Therefore, if you add an ORDER BY to a view of your complex
query, it will work correctly.
And, as long as each of correlative subselects which are
in columns always returns one row, I feel it is legal
rather than illegal that its subselects can be GROUPed.
-- on 7.1.2
create table t1(n text, f1 int, f2 int);
create table g1(n text, t1n text);
create table s1(k1 text, f1a int, f1b int, f2 int, x int, d timestamp);
create view v1 as
select k1, d,
(select g1.n from g1, t1
where g1.t1n=t1.n and t1.f1 = s1.f1a and t1.f2 = s1.f2 limit 1) as a,
(select g1.n from g1, t1
where g1.t1n=t1.n and t1.f1 = s1.f1b and t1.f2 = s1.f2 limit 1) as b,
x
from s1
order by 1 -- *** an additional statement ***
;
explain
select coalesce(a, b, 'other') as name, k1, sum(x) as tot
from v1
where d > '28-oct-2001 12:00' and d < current_timestamp
group by 1,2
order by tot desc limit 40;
Regards,
Masaru Sugawara
Okay, I'm convinced: the problem is that the test for ungrouped vars
used inside subselects is too simplistic.

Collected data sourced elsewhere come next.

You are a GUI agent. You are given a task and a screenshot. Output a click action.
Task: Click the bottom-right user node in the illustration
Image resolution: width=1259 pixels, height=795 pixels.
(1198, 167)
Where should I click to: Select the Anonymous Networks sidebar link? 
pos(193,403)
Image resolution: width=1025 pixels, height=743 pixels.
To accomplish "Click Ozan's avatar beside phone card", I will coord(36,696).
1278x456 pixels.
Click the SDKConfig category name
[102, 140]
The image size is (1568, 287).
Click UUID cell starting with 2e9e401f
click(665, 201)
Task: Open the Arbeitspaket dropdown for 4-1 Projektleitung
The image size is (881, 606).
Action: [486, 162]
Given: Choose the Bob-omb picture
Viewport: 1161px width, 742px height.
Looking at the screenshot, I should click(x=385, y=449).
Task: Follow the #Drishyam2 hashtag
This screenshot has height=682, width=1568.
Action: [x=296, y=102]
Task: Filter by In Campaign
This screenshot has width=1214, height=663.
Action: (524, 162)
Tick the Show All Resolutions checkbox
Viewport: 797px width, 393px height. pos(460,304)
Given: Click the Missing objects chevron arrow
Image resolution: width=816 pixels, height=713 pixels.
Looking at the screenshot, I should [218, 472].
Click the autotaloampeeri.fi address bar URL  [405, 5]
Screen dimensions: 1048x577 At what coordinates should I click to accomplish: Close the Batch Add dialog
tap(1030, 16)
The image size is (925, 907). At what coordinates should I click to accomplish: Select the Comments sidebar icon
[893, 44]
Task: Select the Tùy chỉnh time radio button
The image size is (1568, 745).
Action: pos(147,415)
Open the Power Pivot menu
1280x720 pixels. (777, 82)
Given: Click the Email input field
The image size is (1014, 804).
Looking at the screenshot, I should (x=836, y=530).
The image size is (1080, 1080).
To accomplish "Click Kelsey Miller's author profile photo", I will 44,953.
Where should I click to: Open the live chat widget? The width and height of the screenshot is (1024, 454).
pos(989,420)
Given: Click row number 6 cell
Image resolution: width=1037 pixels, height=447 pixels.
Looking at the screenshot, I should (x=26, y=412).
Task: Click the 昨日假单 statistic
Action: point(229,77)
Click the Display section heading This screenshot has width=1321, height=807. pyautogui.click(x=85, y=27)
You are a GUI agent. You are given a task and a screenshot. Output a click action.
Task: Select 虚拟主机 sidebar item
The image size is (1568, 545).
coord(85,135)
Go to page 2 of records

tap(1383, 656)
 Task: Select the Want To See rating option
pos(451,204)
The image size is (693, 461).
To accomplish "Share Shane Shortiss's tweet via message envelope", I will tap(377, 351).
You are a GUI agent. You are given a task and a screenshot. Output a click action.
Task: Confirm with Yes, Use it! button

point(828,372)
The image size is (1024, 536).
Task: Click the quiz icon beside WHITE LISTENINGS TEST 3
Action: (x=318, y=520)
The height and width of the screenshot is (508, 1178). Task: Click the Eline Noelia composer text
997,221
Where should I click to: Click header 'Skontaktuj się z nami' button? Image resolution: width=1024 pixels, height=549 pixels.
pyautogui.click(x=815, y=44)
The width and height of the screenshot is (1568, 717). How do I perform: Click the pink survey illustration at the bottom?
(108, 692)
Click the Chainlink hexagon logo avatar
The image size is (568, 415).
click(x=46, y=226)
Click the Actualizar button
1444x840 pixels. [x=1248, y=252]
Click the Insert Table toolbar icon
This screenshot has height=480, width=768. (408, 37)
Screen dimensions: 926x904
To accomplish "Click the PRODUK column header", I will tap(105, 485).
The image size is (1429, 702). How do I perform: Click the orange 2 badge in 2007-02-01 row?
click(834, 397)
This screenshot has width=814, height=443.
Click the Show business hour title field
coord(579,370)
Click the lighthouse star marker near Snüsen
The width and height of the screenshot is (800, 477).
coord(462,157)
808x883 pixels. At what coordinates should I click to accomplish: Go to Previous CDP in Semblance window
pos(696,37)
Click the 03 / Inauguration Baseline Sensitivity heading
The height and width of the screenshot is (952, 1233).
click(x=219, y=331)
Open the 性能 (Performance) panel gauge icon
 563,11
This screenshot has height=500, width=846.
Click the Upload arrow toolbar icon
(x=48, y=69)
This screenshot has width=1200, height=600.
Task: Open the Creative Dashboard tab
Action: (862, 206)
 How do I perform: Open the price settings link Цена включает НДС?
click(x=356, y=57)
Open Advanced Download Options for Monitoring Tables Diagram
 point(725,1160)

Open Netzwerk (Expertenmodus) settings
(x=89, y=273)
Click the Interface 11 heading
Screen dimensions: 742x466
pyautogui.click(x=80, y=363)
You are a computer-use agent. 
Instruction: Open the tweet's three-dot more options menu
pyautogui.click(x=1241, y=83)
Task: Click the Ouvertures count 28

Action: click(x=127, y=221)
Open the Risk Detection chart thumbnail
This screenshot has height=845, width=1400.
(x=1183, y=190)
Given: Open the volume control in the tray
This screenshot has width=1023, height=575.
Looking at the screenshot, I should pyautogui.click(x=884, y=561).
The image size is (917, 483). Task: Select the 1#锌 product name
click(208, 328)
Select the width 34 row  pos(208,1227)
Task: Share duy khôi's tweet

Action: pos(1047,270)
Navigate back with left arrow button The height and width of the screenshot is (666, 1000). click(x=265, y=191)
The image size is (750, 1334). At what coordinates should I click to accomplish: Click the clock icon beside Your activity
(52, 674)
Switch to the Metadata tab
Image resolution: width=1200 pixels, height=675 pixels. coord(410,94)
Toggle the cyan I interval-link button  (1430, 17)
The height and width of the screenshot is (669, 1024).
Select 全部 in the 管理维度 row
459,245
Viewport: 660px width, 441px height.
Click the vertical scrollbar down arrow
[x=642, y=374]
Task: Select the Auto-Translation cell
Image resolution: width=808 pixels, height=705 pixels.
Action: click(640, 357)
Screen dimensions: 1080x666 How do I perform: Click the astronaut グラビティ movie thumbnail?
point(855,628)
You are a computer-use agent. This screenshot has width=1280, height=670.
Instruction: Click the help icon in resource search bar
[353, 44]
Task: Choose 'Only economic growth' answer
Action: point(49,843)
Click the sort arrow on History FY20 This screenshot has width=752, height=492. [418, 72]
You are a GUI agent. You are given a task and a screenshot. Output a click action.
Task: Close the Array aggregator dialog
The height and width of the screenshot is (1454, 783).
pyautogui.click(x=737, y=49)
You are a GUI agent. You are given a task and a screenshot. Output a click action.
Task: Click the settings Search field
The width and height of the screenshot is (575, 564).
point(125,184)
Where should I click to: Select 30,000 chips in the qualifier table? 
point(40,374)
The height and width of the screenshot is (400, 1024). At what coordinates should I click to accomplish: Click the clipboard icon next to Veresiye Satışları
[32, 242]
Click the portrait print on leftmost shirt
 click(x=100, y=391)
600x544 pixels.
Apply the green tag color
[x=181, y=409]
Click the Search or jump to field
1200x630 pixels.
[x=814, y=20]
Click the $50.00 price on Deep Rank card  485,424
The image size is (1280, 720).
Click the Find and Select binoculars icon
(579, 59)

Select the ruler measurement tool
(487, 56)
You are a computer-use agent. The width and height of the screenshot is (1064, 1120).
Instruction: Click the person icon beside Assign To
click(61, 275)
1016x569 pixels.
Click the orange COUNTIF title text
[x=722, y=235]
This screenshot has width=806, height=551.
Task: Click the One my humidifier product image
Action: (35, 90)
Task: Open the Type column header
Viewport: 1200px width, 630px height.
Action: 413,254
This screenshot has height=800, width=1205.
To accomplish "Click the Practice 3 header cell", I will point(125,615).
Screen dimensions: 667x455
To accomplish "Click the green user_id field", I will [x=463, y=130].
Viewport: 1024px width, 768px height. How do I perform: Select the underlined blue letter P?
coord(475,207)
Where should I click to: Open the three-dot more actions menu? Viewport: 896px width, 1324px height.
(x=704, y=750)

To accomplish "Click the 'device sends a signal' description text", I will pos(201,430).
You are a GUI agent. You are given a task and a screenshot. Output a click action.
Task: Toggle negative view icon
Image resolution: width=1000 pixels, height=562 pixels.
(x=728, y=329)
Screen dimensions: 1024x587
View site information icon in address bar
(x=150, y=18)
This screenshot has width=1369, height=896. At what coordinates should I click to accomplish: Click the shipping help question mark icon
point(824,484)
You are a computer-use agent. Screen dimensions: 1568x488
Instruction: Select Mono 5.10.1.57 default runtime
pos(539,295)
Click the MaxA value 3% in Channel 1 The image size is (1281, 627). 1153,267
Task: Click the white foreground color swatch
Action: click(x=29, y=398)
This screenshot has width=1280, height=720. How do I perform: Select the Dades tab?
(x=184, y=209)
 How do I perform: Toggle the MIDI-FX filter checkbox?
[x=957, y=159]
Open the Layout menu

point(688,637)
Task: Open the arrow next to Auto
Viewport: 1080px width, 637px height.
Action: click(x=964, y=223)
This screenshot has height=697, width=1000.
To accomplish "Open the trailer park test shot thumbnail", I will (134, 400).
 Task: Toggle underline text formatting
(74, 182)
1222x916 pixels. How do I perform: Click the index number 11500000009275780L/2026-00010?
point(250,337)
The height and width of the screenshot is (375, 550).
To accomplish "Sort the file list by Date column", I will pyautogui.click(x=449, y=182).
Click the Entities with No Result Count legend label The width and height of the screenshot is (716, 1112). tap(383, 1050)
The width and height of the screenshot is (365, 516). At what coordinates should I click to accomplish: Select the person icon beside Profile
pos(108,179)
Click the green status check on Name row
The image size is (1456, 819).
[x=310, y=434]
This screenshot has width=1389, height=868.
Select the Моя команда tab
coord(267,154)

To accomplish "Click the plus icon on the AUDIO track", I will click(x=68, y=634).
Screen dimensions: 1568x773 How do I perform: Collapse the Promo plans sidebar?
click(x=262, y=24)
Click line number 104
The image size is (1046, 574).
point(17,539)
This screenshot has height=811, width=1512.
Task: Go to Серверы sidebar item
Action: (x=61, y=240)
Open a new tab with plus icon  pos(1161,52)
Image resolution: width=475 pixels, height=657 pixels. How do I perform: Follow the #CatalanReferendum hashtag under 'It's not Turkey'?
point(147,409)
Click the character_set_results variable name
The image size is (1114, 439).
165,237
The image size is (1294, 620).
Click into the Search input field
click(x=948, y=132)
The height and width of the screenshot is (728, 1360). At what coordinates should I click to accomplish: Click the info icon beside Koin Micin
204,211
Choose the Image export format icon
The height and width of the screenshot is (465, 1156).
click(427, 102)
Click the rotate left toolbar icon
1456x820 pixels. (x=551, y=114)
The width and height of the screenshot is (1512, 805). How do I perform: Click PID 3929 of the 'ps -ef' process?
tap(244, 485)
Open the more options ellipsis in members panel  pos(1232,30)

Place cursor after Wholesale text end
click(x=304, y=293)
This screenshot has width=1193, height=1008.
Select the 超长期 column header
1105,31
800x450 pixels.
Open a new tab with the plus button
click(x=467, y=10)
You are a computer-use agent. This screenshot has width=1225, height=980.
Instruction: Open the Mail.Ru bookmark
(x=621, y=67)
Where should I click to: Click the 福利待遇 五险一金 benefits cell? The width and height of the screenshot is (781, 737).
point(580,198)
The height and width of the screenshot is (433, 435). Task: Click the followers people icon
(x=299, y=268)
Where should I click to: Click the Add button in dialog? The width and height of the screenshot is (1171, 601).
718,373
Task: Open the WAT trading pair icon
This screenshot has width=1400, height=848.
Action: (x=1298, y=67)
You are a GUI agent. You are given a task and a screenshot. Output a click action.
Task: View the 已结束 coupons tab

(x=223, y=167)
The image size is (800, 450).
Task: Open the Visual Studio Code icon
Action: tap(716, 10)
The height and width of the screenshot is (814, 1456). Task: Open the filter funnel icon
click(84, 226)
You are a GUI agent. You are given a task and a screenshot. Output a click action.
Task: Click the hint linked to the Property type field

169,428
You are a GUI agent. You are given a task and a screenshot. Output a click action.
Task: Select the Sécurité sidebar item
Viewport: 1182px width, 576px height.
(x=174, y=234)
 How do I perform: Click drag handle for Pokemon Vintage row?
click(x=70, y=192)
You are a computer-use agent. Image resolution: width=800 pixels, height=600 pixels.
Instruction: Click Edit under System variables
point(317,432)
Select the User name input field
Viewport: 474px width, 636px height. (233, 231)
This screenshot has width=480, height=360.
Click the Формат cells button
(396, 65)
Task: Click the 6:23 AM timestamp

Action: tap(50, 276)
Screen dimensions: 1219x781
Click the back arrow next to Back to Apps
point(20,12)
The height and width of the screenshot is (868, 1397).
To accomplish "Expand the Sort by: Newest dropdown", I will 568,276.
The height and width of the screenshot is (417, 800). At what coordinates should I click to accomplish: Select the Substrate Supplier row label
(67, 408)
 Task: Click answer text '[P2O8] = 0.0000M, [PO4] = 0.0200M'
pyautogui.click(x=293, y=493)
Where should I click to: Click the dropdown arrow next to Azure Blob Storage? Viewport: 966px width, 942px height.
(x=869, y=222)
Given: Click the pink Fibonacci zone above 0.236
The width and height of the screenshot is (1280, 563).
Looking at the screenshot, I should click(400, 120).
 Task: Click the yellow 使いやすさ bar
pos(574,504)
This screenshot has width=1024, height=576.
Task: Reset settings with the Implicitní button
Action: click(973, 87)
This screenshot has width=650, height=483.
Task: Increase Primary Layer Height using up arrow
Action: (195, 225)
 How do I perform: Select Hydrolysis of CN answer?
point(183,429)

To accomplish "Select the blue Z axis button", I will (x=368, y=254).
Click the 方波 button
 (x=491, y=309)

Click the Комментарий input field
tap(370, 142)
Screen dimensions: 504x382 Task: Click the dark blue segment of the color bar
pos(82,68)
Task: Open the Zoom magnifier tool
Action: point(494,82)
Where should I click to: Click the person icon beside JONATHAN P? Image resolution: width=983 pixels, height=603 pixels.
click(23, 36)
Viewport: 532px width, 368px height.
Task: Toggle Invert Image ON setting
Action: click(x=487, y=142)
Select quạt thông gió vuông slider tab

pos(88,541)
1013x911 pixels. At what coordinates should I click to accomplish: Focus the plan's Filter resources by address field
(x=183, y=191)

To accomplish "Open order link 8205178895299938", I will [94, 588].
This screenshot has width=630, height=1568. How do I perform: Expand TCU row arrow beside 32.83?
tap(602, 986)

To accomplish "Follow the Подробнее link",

Not only was that true, but the handling of GROUP BY expressions was
pretty grotty in general: they'd be re-evaluated at multiple levels of
the resulting plan tree. Which is not too bad for "GROUP BY a+b",
but it's unpleasant when a complex subselect is involved.
I've committed fixes to CVS.
regards, tom lane